The move threw the G7 meeting last weekend into disarray, with US President Donald Trump retracting his endorsement of the joint statement and lashing out at host Canada.
While the IMF expects the trade dispute to have relatively minor economic impact – slowing GDP by a fraction of a percentage point – Ms Lagarde said she was concerned about how the fight would affect sentiment.
“What is more critical and more difficult to factor in at the moment … is the actual impact on confidence,” she said at a press conference in Washington.
The IMF said the White House, which has also threatened to withdraw from the North American Free Trade Agreement (NAFTA), is responding to rising concerns about the side-effects of free trade.
“These measures, though, are likely to move the globe further away from an open, fair and rules-based trade system, with adverse effects for both the US economy and for trading partners,” the IMF said.

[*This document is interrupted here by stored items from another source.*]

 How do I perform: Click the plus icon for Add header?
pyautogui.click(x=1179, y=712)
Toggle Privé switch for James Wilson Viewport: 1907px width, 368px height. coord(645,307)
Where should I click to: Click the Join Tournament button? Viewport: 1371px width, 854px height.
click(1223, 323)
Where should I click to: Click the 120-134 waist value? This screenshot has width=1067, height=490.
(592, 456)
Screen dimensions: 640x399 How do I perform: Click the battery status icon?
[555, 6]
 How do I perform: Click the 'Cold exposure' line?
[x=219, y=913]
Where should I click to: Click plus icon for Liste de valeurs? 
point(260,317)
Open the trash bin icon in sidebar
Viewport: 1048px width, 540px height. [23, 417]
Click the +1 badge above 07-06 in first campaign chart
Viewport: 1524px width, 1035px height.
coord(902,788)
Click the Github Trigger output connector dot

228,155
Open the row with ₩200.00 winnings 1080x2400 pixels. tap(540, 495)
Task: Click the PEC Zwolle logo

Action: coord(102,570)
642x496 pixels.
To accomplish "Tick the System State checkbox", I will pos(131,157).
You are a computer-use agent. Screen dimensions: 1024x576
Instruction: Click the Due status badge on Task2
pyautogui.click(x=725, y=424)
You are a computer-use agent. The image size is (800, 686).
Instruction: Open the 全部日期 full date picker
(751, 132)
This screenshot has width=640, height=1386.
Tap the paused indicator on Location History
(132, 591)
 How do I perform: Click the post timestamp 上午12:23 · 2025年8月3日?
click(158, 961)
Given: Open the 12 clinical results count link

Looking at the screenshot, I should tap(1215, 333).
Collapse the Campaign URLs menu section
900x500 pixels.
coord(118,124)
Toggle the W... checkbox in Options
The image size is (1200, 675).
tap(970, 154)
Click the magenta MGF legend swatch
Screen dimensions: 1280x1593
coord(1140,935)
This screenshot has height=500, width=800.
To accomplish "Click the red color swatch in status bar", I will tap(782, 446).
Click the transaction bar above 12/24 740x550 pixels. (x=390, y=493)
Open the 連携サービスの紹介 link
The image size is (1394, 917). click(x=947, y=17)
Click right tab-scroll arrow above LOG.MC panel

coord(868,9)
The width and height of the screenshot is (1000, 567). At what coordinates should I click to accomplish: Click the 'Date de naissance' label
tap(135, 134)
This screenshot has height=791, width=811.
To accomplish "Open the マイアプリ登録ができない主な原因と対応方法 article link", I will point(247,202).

The IMF outlined the risks in its annual review of the US economy, which offered a bright near-term outlook.
The organisation forecasts US growth of 2.9% this year, as the Trump administration’s $1.5tn tax cut package and $300bn increase in federal spending temporarily boost activity.
However, it expects GDP to slow to 2.7% in 2019 and 1.9% in 2020, trending lower as the decade continues and the effects of the tax cuts fade.
In a statement, the US Treasury Department contested those predictions, saying White House policies, including tax reform and de-regulation, would result in “more sustainable economic growth”.
“While we appreciate the IMF’s work on their report and share similar short-term forecasts on US economic growth, we differ significantly on the medium and long-term projections,” the US said.
Ms Lagarde said she hopes that Treasury Secretary Steven Mnuchin proves correct, but she is concerned about rising public debt and the risk of a sudden bout of inflation.
“Despite good near-term prospects, a number of vulnerabilities are being built-up,” the IMF said.
On Friday, the US is expected to levy tariffs on about $50bn worth of imports from China, in response to alleged theft of intellectual property.
The US wants China to stop practices that allegedly encourage transfer of intellectual property – design and product ideas – to Chinese companies, such as requirements that foreign firms share ownership with local partners to access the Chinese market.
In April, the US published a list of about 1,300 Chinese products that would potentially be subject to tariffs. The list covered products of industries such as aerospace, information and communication technology, robotics and machinery.
After the US raised duties on foreign steel and aluminium imports in March, China imposed tariffs on US imports, including pork and wine.
It had previously said it did not want a trade war but would not sit by if its economy was hurt.